* _What to work on_
• A. In the forum thread, what does Ernie S. keep in the drawer of his night stand?
• B. Render the records starting at the line that contains "You are a GUI" and ending at the last line of the records as a Markdown table with the columns Row and Line, omitting blank lines and leaving out the pictures.

# What firearm would you take if something goes "bump in the night"?



## CMike (Nov 2, 2012)

What kind of firearm would you use to check out a "bump in the night"?


----------



## Oddball (Nov 2, 2012)

Mossy 500 tactical.


----------



## Mr. H. (Nov 3, 2012)

S&W .38 Spec.


----------



## tjvh (Nov 3, 2012)

All of the above... Although that scary black gun with the prancing pony on it would be my first line of defense.


----------



## Si modo (Nov 3, 2012)

Oddball said:


> Mossy 500 tactical.


^^^^  This.

Got one myself.


----------



## Mr. H. (Nov 3, 2012)

What load would you suggest.
I bought a police getup for my Remington 870. Short barrel, extended mag, folding stock.


----------



## Oddball (Nov 3, 2012)

Who needs to shoot it?

You just rake that thing any any ne'er-do-well with a single brain cell would be in the next county in three seconds.


----------



## earlycuyler (Nov 3, 2012)

This-


----------



## Ernie S. (Nov 3, 2012)

Si modo said:


> Oddball said:
> 
> 
> > Mossy 500 tactical.
> ...



I have a Mossberg, and if I have enough time, I'd grab it, but the damned thing won't fit in the drawer in my night stand. The .357 has a home there.

Just remember, you have to be able to get to your personal defense weapon before you can use it to defend yourself.


----------



## Oddball (Nov 3, 2012)

Ernie S. said:


> Si modo said:
> 
> 
> > Oddball said:
> ...


Hang it from the bed post.


----------



## Ernie S. (Nov 3, 2012)

Mr. H. said:


> What load would you suggest.
> I bought a police getup for my Remington 870. Short barrel, extended mag, folding stock.



Depends, Do you want your intruder to die instantly, or feel a little bit of  pain before he assumes room temperature?

The former? Use 0 or 00 buck. The latter? #4. My shotgun is loaded with #6.


----------



## uscitizen (Nov 3, 2012)

Ithica featherlight 20 GA with no plug and full of #2 shot.

Of course my 1911 MqA1 is always close at hand.  Holster and 3 mags on my power chair.


----------



## Si modo (Nov 3, 2012)

Ernie S. said:


> Mr. H. said:
> 
> 
> > What load would you suggest.
> ...


I have double-aught.  I bought my shotgun for home protection after being broken into (while I was there) in 2007.


----------



## Mr. H. (Nov 3, 2012)

uscitizen said:


> Ithica featherlight 20 GA with no plug and full of #2 shot.
> 
> Of course my 1911 MqA1 is always close at hand.  Holster and 3 mags on my power chair.



I Googled 1911 MqA1 and got...


----------



## Samson (Nov 3, 2012)

[youtube]Fy0p4Xsdt-w[/youtube]

*BITCHIN'*


----------



## CMike (Nov 3, 2012)

Mr. H. said:


> What load would you suggest.
> I bought a police getup for my Remington 870. Short barrel, extended mag, folding stock.



00 or 000

When you care enough to give the very best...

* _Records for processing_
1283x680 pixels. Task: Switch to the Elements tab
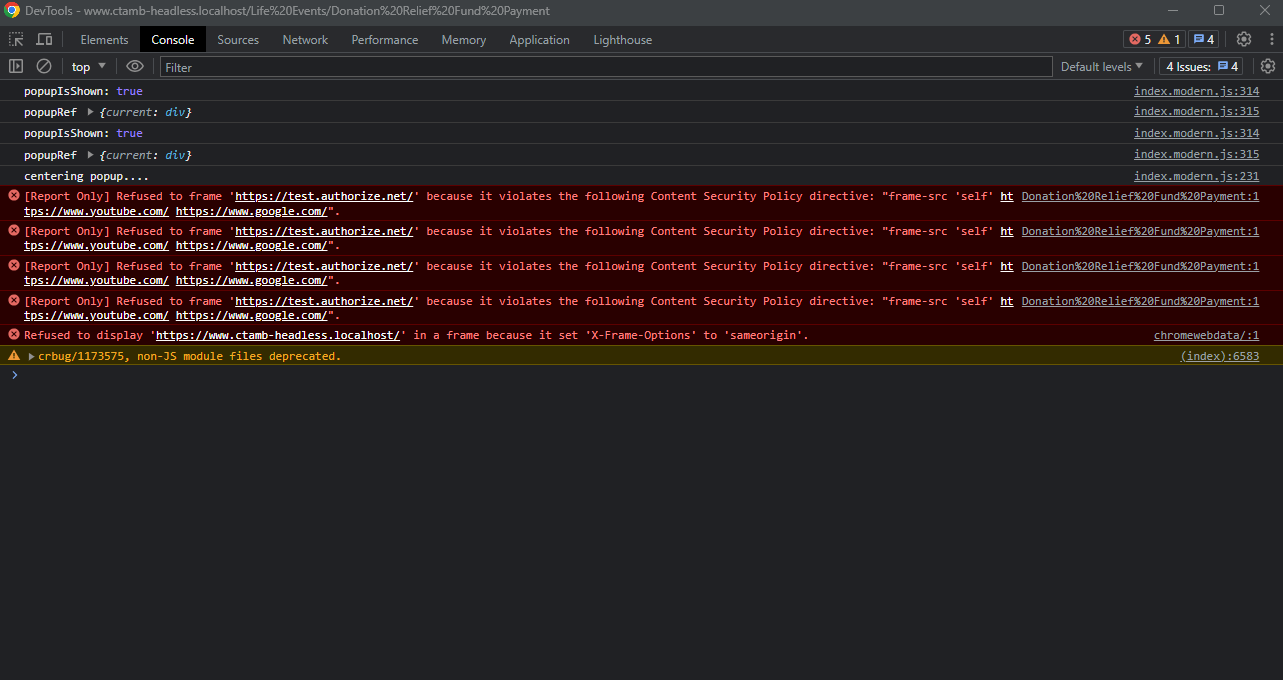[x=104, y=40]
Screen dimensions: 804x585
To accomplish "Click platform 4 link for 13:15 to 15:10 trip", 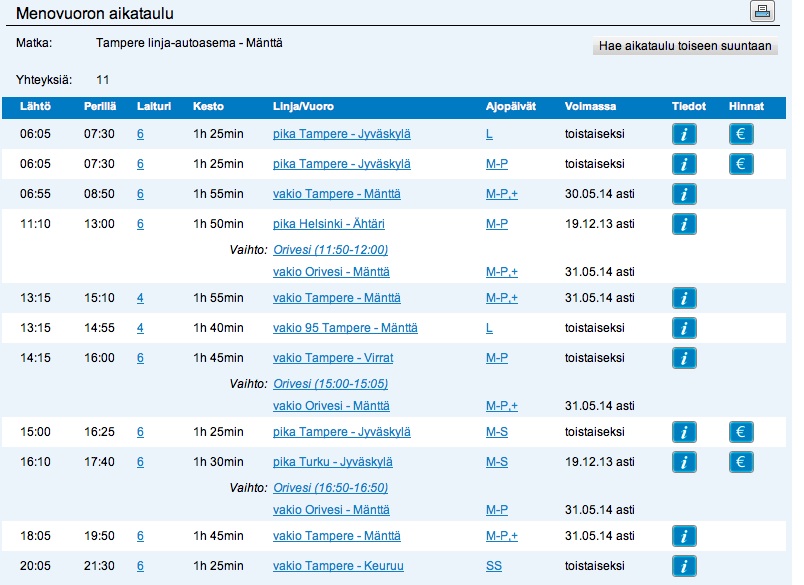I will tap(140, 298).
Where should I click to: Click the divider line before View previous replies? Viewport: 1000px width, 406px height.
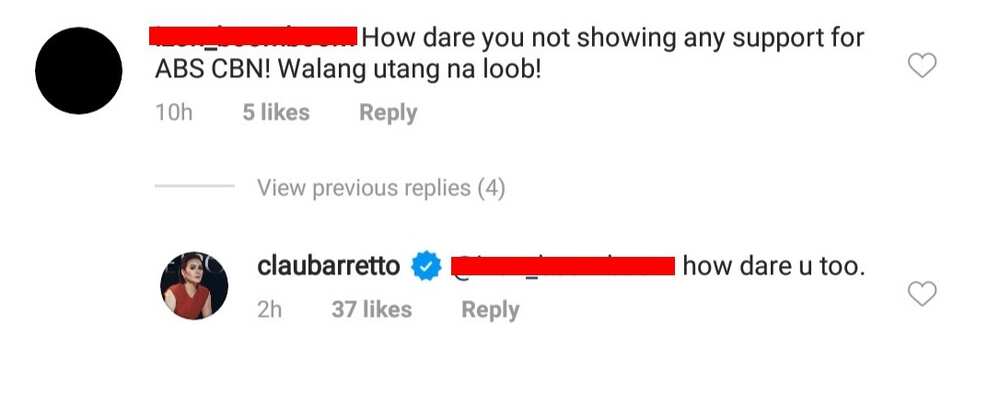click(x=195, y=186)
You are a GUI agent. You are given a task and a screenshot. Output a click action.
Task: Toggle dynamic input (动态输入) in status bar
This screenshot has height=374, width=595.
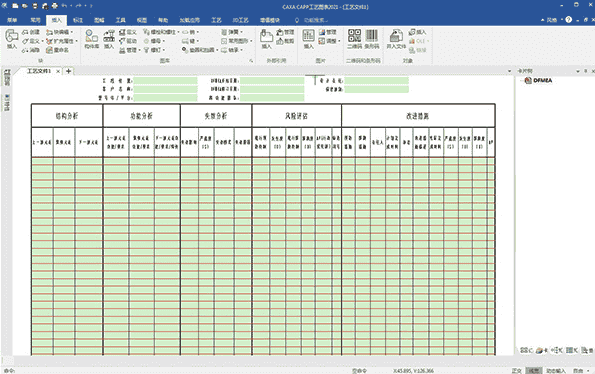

* _Expected answers_
• A. A .357.

• B.
| Row | Line |
|---|---|
| 1 | You are a GUI agent. You are given a task and a screenshot. Output a click action. |
| 2 | Task: Toggle dynamic input (动态输入) in status bar |
| 3 | This screenshot has height=374, width=595. |